** Task list **
A: Write out the part of the finance newsletter below that opens with the words containing "Bradley Saacks and" and closes with "and executive leadership.".
B: Answer these questions from the finance newsletter below:
(i) Which financial data firm helped publish the first rainmakers list?
(ii) Which two firms are named as examples of those building data-science teams?
(iii) How much investor backing does Crux Informatics have?
C: Carry on the finance newsletter below from where it stops.

==== Source text

Big mergers and acquisitions are team efforts. But at the very top, a battled-tested senior banker provides critical advice and connections that can determine a transaction’s success or failure. Alex Morrell worked with financial data firm MergerLinks to publish our first-ever rainmakers list this week. You can see rankings for the top 20 M&A bankers for North American deals here.
Casey Sullivan wrote about how private-equity firms, long reliant on human judgment to pick investments and figure out how to generate the best returns, are finally starting to add formalized data-crunching to the mix. Still, it will likely be some time until we see an industry-wide revolution – as one recruiter put it, “you can’t go from zero to artificial intelligence.” Here’s how 6 firms like Blackstone and Cerberus are building data-science teams – and what’s holding some back from going all in.
Bradley Saacks and Dan DeFrancesco, our dynamic data duo, talked with 10 insiders to unpack a shakeup at Crux Informatics, which is backed by $US41 million from investors including Goldman Sachs, Citi and Two Sigma. The New York-based startup aimed at helping digest and process data has undergone big changes in both its technology and executive leadership.

========
==== Data extract

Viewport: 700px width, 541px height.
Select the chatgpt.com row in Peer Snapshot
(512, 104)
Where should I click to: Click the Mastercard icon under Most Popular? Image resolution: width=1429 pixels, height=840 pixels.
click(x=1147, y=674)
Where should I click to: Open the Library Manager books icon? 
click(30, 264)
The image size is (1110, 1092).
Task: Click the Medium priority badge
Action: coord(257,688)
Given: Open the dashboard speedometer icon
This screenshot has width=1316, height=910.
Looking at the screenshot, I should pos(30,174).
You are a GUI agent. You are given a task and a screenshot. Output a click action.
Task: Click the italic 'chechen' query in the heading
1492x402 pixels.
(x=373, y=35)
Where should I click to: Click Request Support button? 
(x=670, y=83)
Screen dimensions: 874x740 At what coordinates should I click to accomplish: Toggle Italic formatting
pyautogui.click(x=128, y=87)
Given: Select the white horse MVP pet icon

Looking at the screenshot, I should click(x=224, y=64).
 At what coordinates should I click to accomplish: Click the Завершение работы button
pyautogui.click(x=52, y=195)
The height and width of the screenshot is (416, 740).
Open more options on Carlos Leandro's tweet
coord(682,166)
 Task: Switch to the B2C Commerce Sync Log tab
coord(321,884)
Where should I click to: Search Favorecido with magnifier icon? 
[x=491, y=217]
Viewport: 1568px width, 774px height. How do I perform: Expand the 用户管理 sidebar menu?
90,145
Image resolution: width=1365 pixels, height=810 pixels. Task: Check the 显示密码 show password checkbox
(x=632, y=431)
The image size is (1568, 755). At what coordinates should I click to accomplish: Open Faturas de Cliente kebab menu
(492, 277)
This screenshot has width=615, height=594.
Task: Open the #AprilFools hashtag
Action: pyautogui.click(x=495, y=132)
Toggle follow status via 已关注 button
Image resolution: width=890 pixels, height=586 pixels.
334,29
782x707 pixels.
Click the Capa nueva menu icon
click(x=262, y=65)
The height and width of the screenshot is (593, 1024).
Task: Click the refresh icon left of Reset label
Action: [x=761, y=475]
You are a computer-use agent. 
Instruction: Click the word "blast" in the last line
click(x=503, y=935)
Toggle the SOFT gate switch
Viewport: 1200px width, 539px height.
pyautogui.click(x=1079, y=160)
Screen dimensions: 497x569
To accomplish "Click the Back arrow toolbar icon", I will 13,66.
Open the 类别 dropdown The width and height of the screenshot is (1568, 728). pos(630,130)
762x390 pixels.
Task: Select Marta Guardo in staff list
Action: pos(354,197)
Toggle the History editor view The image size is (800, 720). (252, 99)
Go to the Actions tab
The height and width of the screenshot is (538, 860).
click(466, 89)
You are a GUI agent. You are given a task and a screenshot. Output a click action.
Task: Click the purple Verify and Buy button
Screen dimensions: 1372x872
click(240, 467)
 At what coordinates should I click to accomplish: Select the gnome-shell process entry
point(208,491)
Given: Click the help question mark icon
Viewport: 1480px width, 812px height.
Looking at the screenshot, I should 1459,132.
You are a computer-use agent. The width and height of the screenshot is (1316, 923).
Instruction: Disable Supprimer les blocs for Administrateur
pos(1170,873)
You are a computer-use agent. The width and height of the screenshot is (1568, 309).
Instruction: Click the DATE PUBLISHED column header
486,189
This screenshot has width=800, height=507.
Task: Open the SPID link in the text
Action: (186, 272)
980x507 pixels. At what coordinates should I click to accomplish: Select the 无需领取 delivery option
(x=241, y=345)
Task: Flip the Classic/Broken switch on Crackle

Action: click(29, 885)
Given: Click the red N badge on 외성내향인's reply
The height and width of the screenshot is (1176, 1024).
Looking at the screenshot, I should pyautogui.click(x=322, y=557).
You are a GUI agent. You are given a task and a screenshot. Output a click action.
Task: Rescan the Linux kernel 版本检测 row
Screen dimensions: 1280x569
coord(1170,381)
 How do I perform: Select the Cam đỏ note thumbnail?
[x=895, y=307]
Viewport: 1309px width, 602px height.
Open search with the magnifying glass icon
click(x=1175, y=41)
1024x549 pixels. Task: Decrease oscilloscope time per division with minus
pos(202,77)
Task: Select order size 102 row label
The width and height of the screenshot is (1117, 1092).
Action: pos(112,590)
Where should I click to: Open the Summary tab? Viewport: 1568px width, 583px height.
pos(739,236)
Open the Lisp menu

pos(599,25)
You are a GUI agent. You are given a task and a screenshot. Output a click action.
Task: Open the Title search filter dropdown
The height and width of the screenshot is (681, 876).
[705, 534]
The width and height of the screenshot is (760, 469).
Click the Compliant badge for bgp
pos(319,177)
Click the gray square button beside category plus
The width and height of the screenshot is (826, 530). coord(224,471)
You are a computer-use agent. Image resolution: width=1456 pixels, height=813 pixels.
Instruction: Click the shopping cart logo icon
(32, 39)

========

** Task answers **
A:
Bradley Saacks and Dan DeFrancesco, our dynamic data duo, talked with 10 insiders to unpack a shakeup at Crux Informatics, which is backed by $US41 million from investors including Goldman Sachs, Citi and Two Sigma. The New York-based startup aimed at helping digest and process data has undergone big changes in both its technology and executive leadership.

B:
(i) MergerLinks
(ii) Blackstone and Cerberus
(iii) $US41 million

C:
Dan also chatted with Tradeweb cofounder and CEO Lee Olesky about what he sees as the next big opportunity for the electronic marketplace operator. The next stage isn’t just about growing the various marketplaces it already runs, but helping to facilitate more interaction between them, Olesky said. He said he’s always viewed Tradeweb as a type of search engine for customers to find the best price, counterparty, and way to perform a transaction.
Meanwhile, Bradley reported that a Citadel portfolio manager with a medical degree is going it alone and launching his own healthcare-focused hedge fund. Seems like a timely move – despite the huge outflows facing the broader hedge fund industry, healthcare funds have been a bright spot where investors are still hoping to put more money in.
Keep reading for more deep dives: we talked with six former colleagues of WeWork’s incoming CEO to learn more about his leadership style; delved into the murky world of litigation finance; asked a Goldman psychologist about the stickiness factor when it comes to fintechs; and chatted with Interactive Brokers insiders to understand the firm’s strategy when it comes to being a first mover.
Have a great weekend!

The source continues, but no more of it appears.